(Source data)
+++++

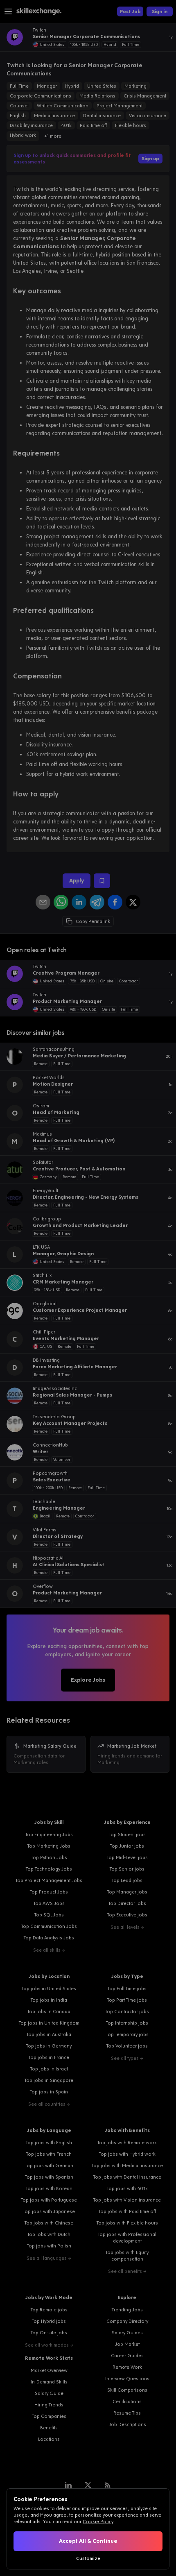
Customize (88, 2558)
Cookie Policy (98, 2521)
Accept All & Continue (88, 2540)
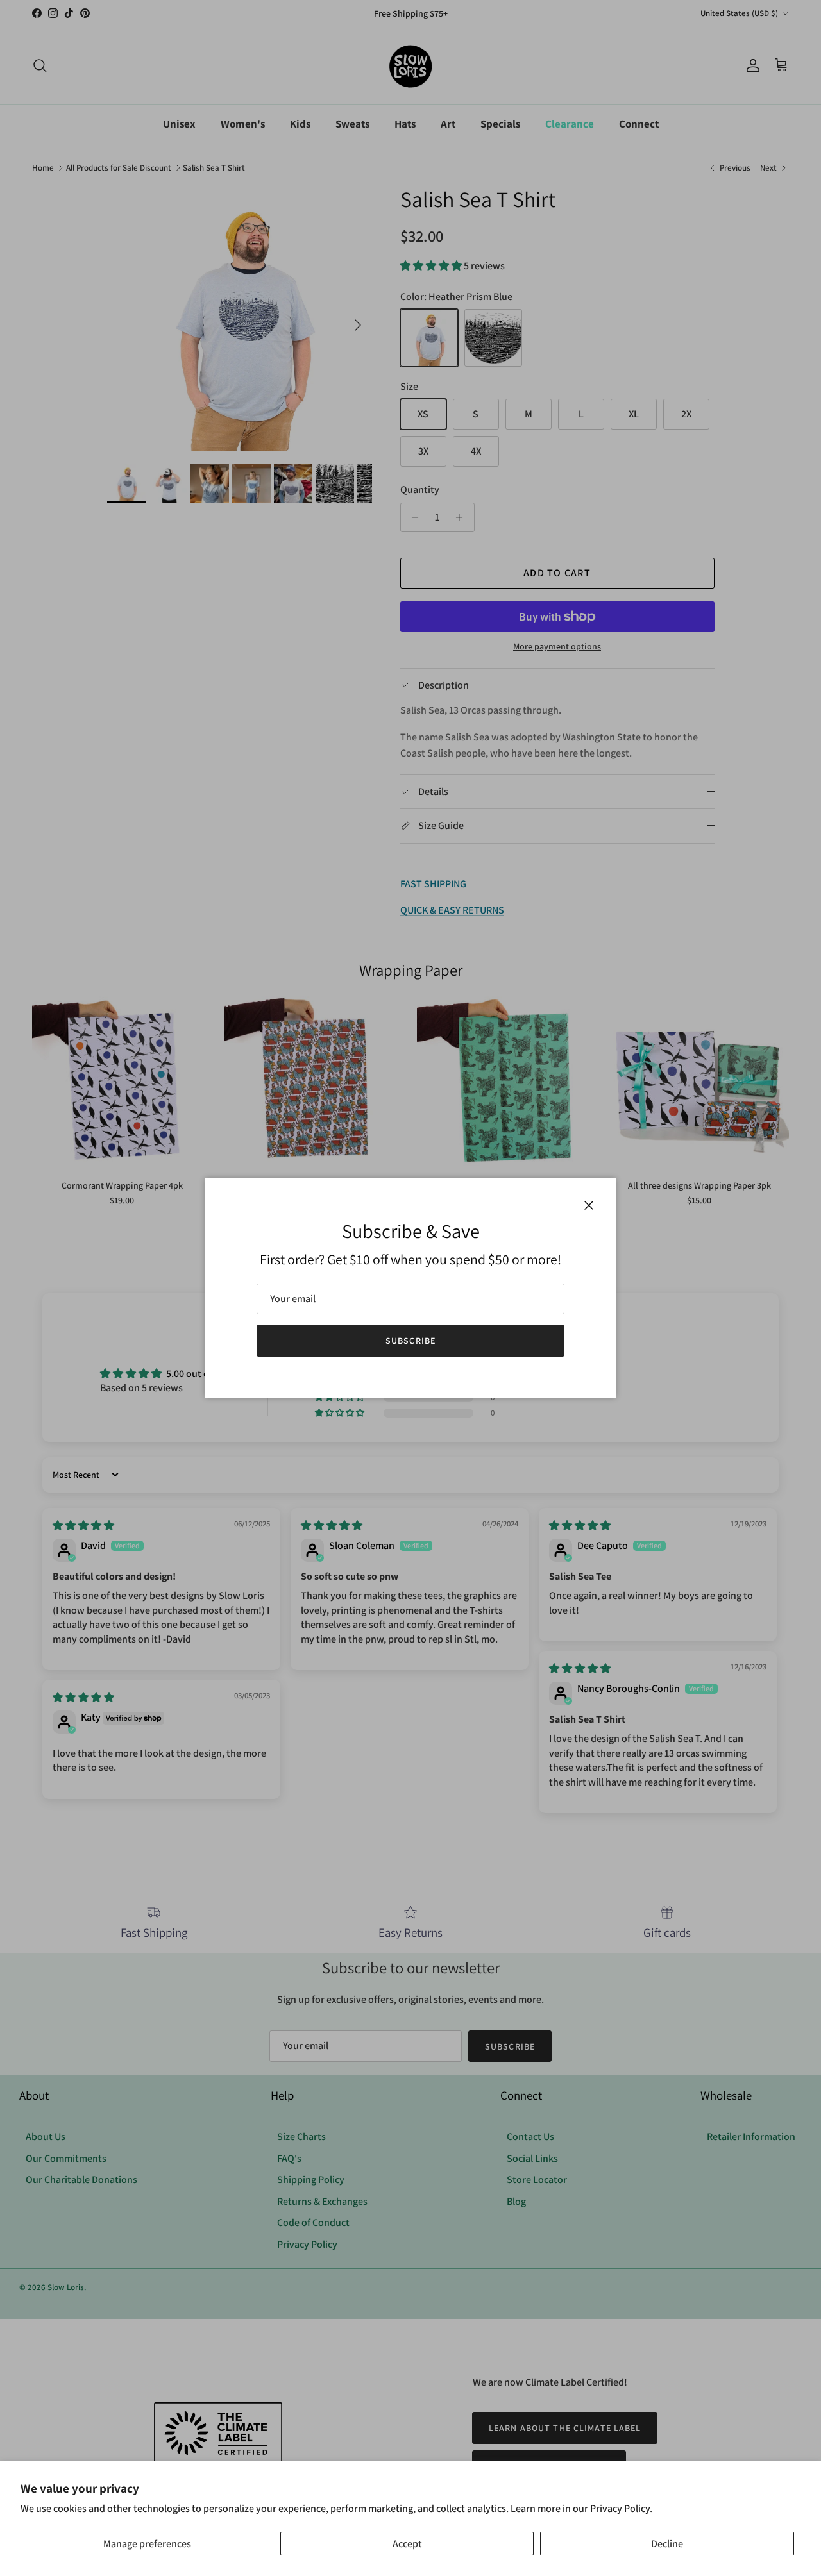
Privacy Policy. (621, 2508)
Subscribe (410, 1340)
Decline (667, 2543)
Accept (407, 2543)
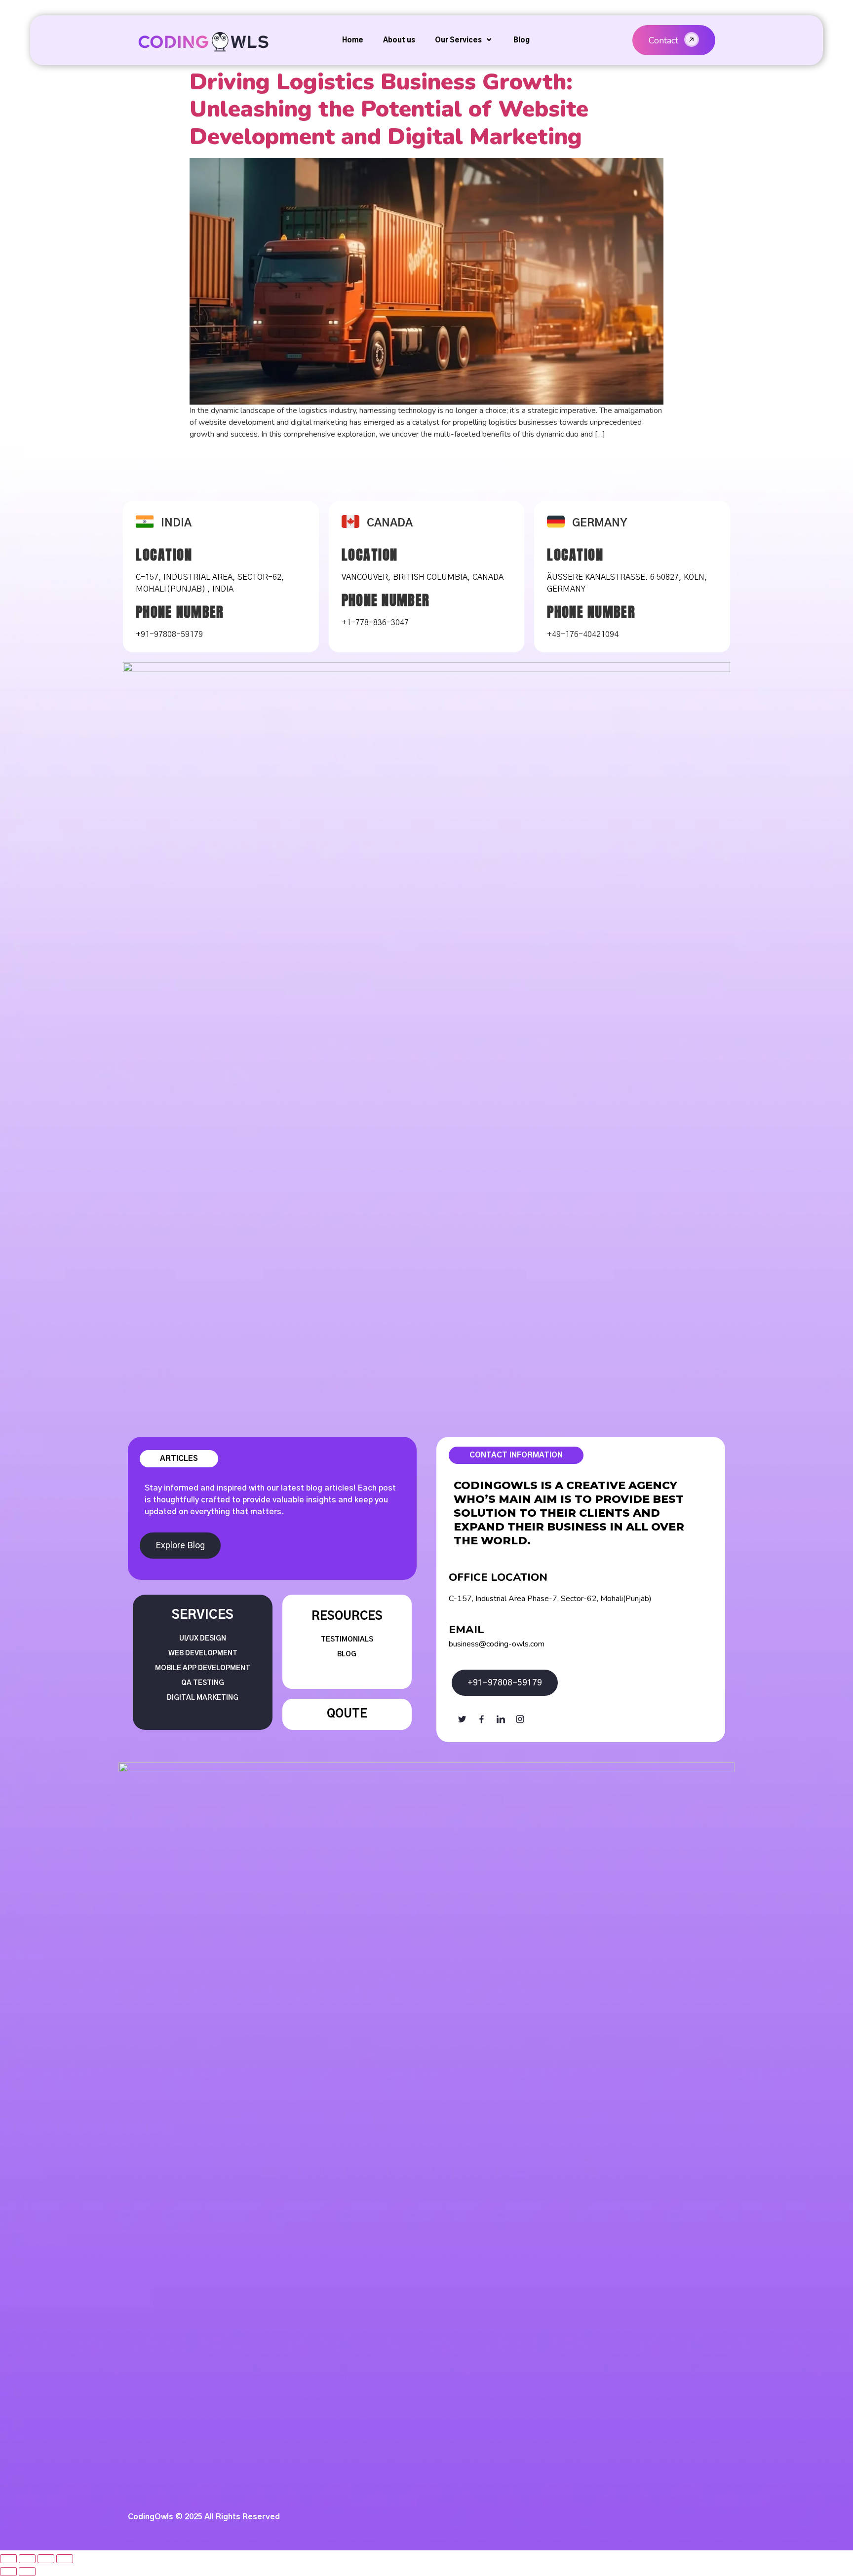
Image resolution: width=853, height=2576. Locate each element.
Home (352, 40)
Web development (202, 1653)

+++++

WORK TO COMPLETE:
Exactly restate the lines from the one holding "Accept All & Continue (88, 2540)" to the final line of the records above, including both and excluding pictures.

SOLUTION:
Accept All & Continue (88, 2540)
Privacy Policy. (621, 2508)
Subscribe (410, 1340)
Decline (667, 2543)
Accept (407, 2543)
Image resolution: width=853, height=2576. Locate each element.
Home (352, 40)
Web development (202, 1653)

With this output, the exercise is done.